Re: [Numpy-discussion] match RNG numbers with R?

2014-04-07 Thread Sturla Molden
Yaroslav Halchenko  wrote:

> it is in src/main/RNG.c (ack is nice ;) )... from visual inspection looks 
> "matching"

I see... It's a rather vanilla Mersenne Twister, and it just use 32 bits of
randomness. An signed int32 is multiplied by 2.3283064365386963e-10 to
scale it to [0,1). Then they also have a function called "fixup" that
prevents 0 or 1 from being returned. If the generated random value x <= 0.0
they return 0.5*2.328306437080797e-10, and if (1.0-x)<=0.0 they return
1.0-0.5*2.328306437080797e-10. 

http://svn.r-project.org/R/branches/R-3-1-branch/src/main/RNG.c

Also note that the algorithm used to set the seed is important. If you set
a seed equal 1 in NumPy, that might not mean the same in R. And then of
course there is the algorithm used to sample integers. 

Sturla

___
NumPy-Discussion mailing list
NumPy-Discussion@scipy.org
http://mail.scipy.org/mailman/listinfo/numpy-discussion


Re: [Numpy-discussion] match RNG numbers with R?
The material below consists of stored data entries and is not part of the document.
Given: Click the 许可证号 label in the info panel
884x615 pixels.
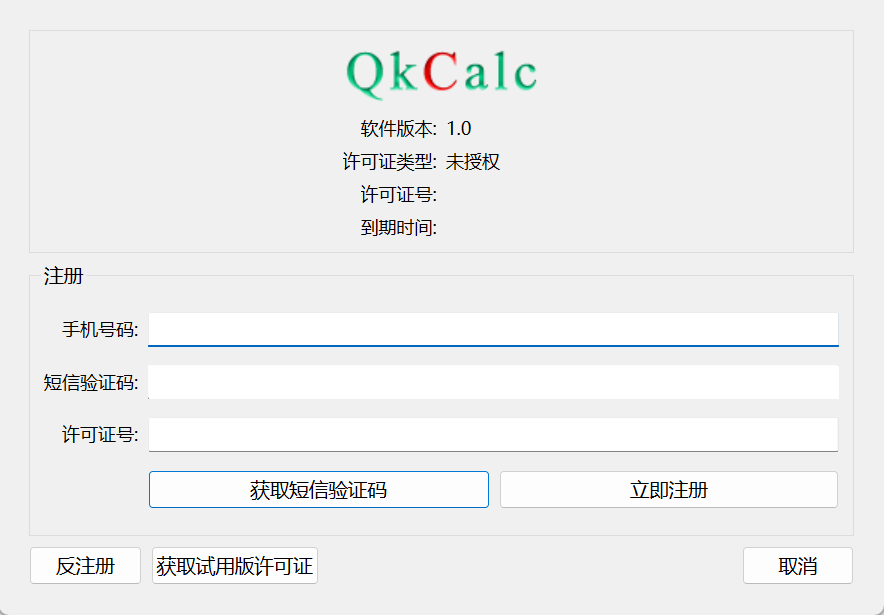Looking at the screenshot, I should click(398, 195).
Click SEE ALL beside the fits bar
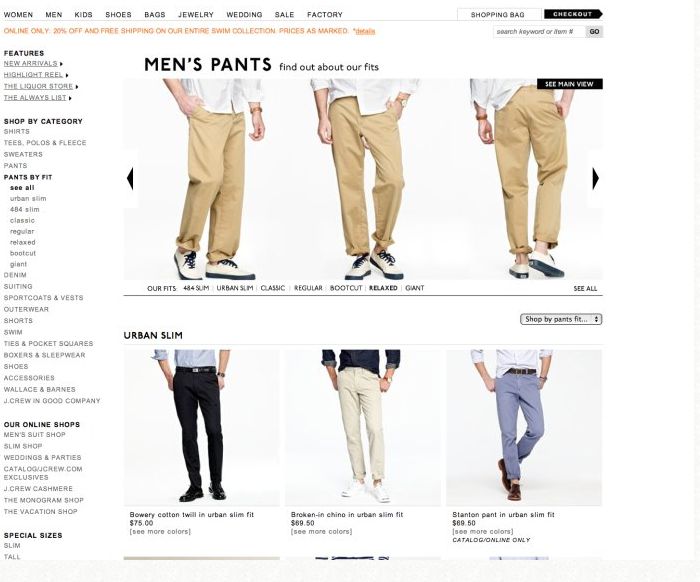Viewport: 700px width, 582px height. [585, 289]
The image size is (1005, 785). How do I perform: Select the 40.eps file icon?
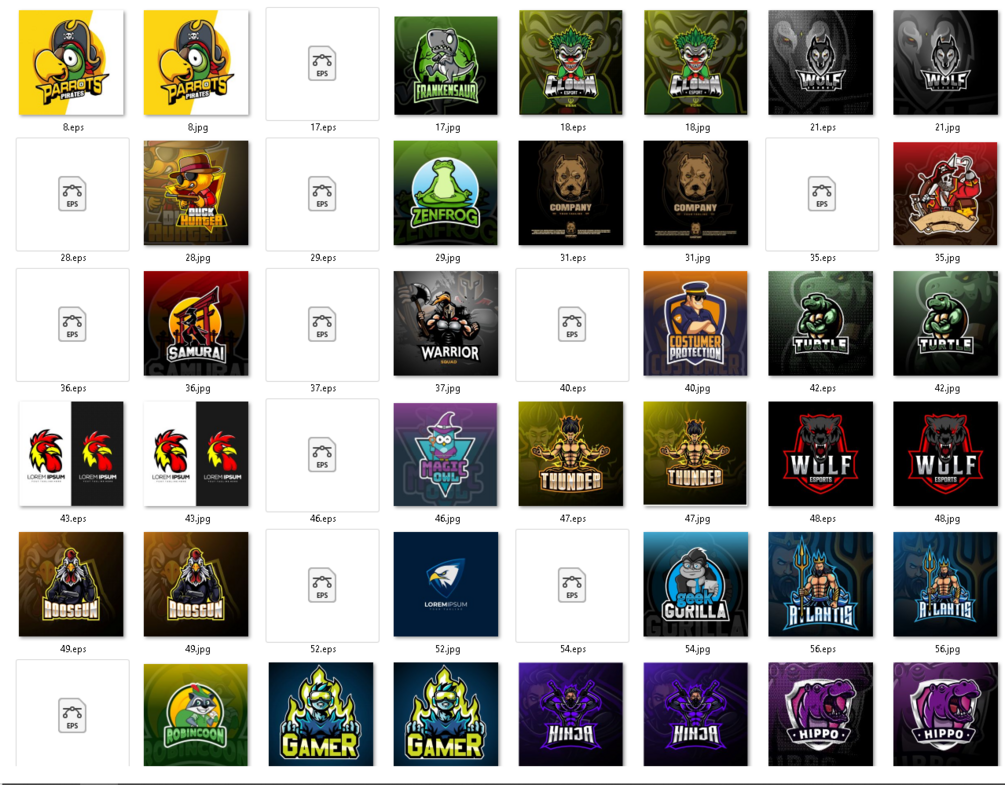[572, 324]
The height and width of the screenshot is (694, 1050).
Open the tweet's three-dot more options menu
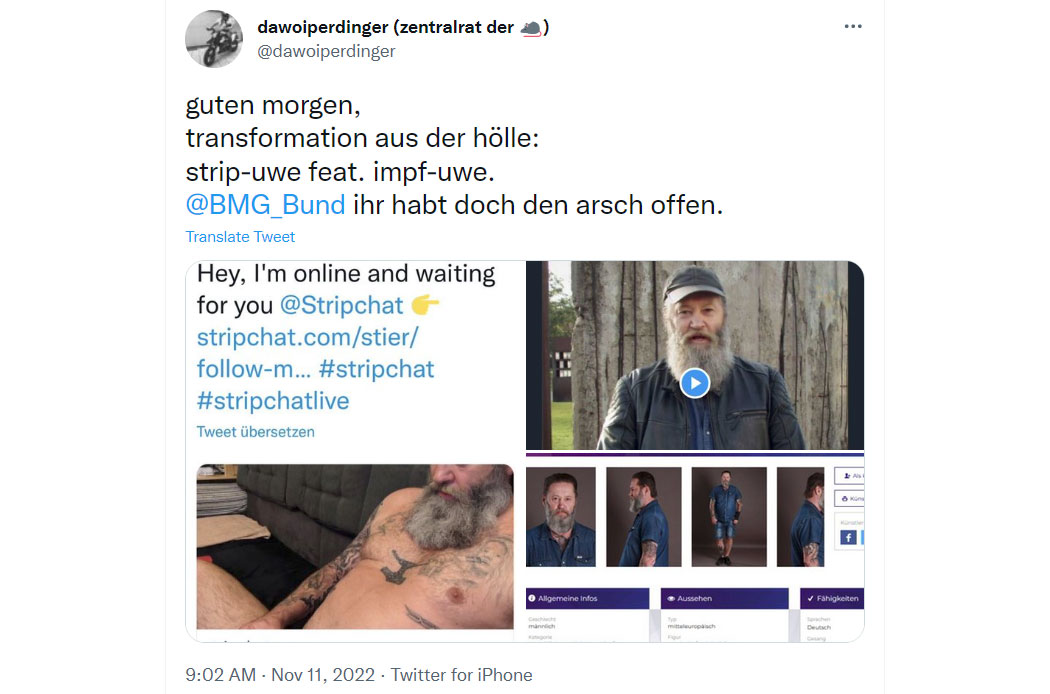[x=852, y=26]
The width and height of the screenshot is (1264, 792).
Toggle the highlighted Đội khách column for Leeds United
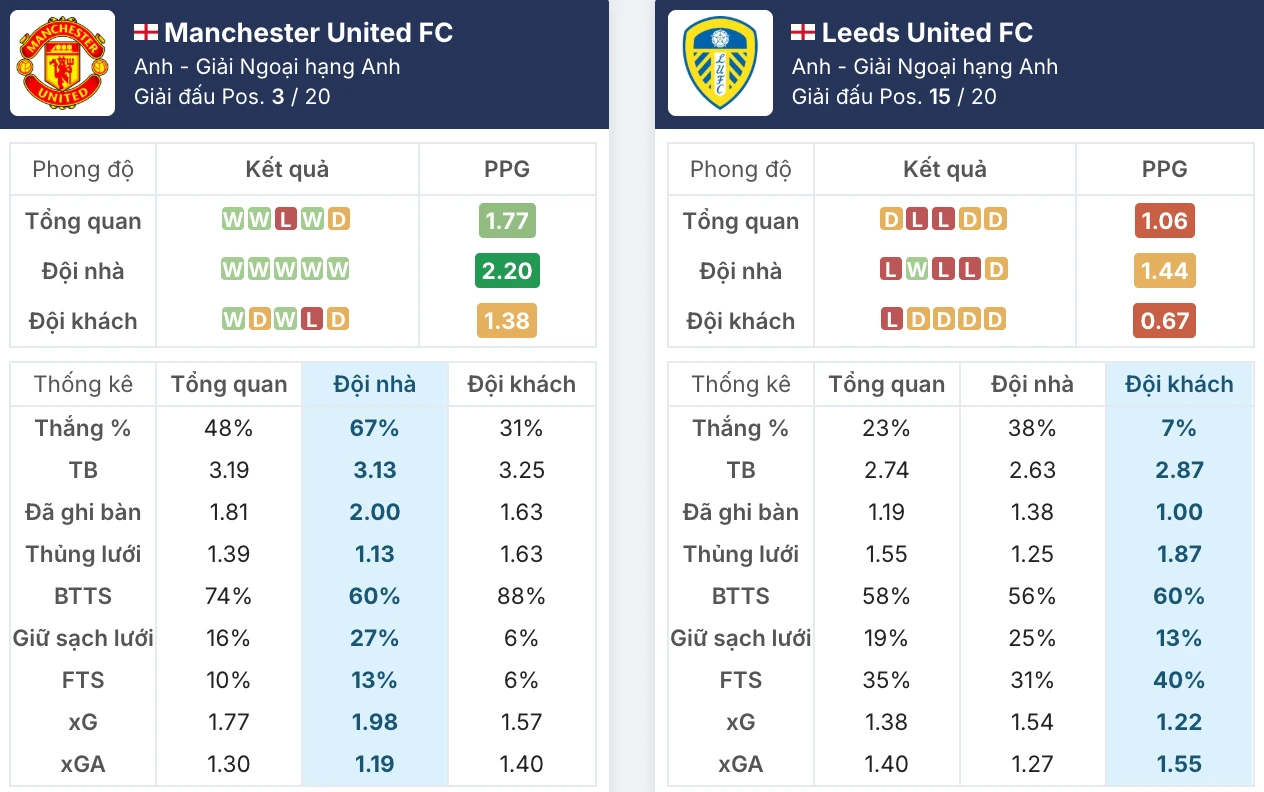coord(1179,384)
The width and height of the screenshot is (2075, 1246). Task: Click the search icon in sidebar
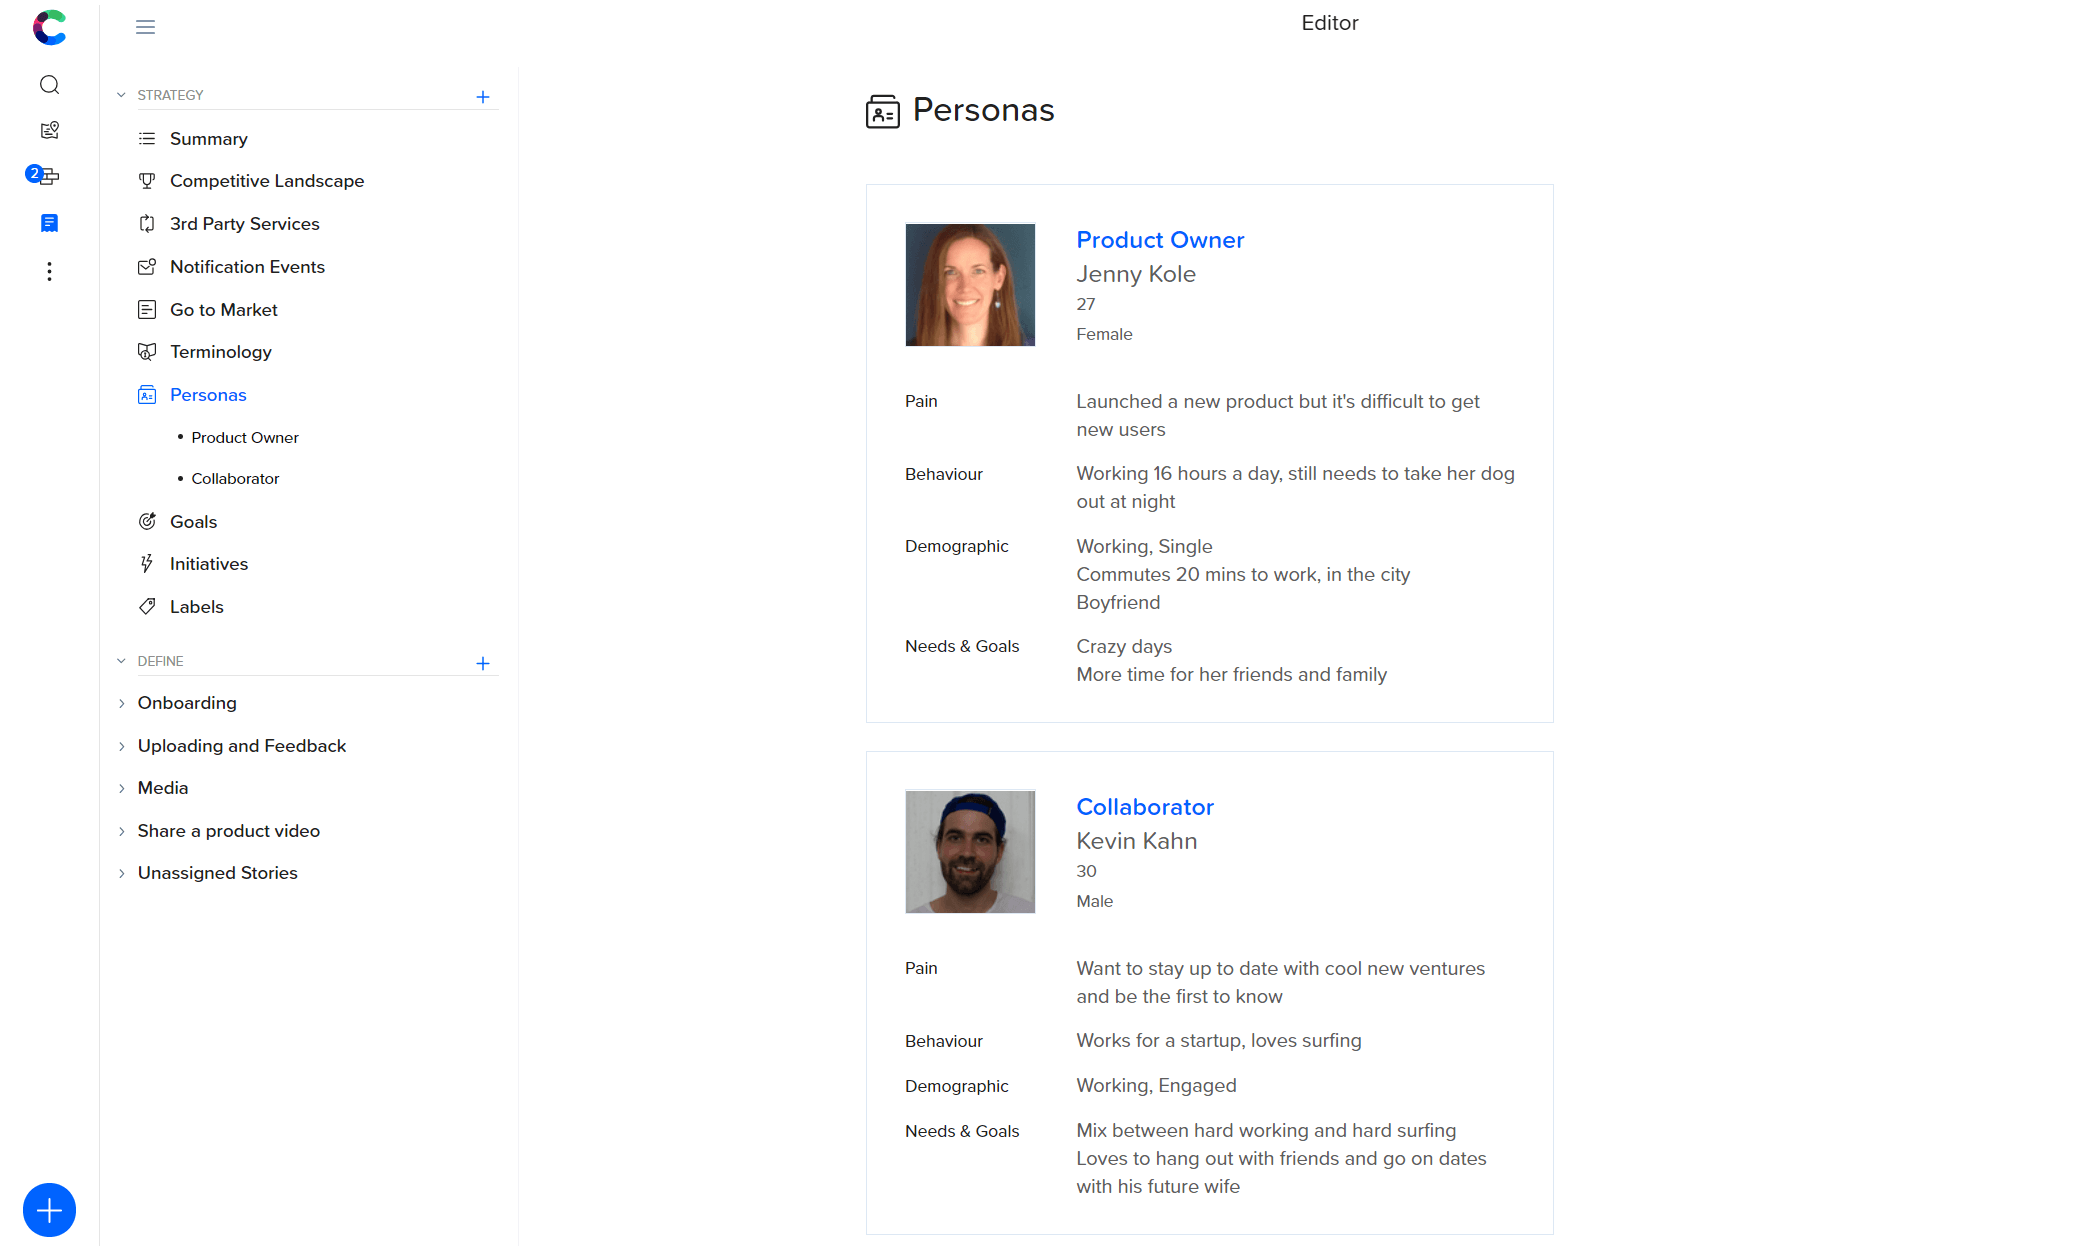47,84
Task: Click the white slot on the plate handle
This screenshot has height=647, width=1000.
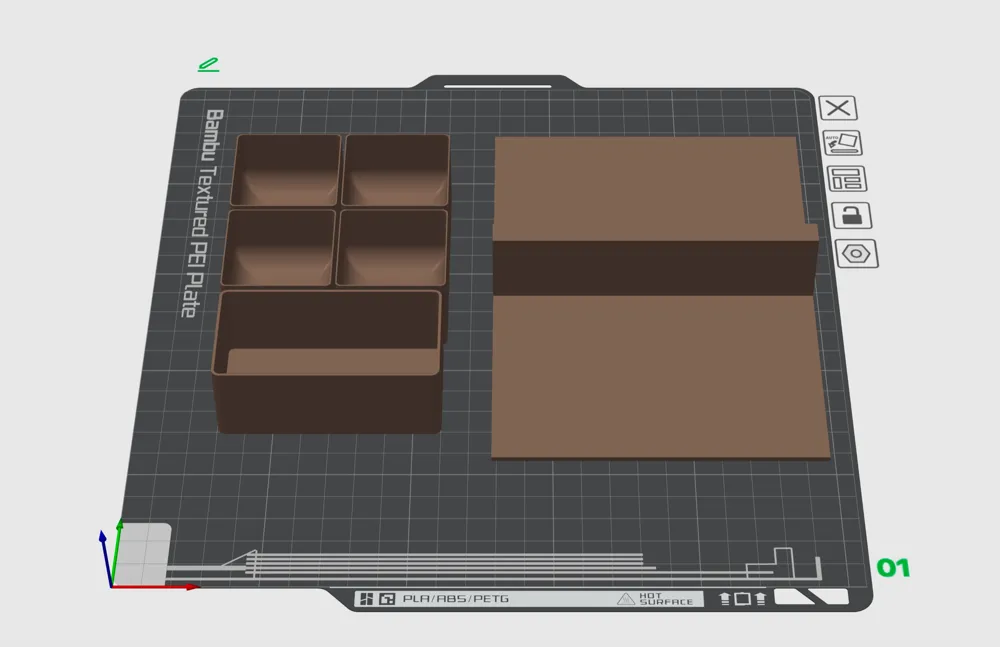Action: 497,86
2014-04-07 Thread Robert Kern
On Mon, Apr 7, 2014 at 3:16 PM, Daπid  wrote:
>
> On Apr 7, 2014 3:59 AM, "Yaroslav Halchenko"  wrote:
>> so I would assume that the devil is indeed in R post-processing and would
>> look
>> into it (if/when get a chance).
>
> The devil here is the pigeon and the holes problem. Mersenne Twister
> generates random integers in a certain range. The output is guaranteed to be
> deterministic, uniform, and reproducible.
>
> But when you want to cast those m possible input in n possible outputs, you
> need to do magic (or maths) to keep the new distribution truly uniform.
> Simply getting random bytes and viewing them as ints will give you low
> quality random numbers.
>
> The algorithm that casts MT output to a random integer is probably what is
> different, and perhaps you could find it documented somewhere.

This is ours:

https://github.com/numpy/numpy/blob/master/numpy/random/mtrand/randomkit.c#L259

-- 
Robert Kern
___
NumPy-Discussion mailing list
NumPy-Discussion@scipy.org
http://mail.scipy.org/mailman/listinfo/numpy-discussion


Re: [Numpy-discussion] match RNG numbers with R?

2014-04-07 Thread Daπid
On Apr 7, 2014 3:59 AM, "Yaroslav Halchenko"  wrote:
> so I would assume that the devil is indeed in R post-processing and would
look
> into it (if/when get a chance).

The devil here is the pigeon and the holes problem. Mersenne Twister
generates random integers in a certain range. The output is guaranteed to
be deterministic, uniform, and reproducible.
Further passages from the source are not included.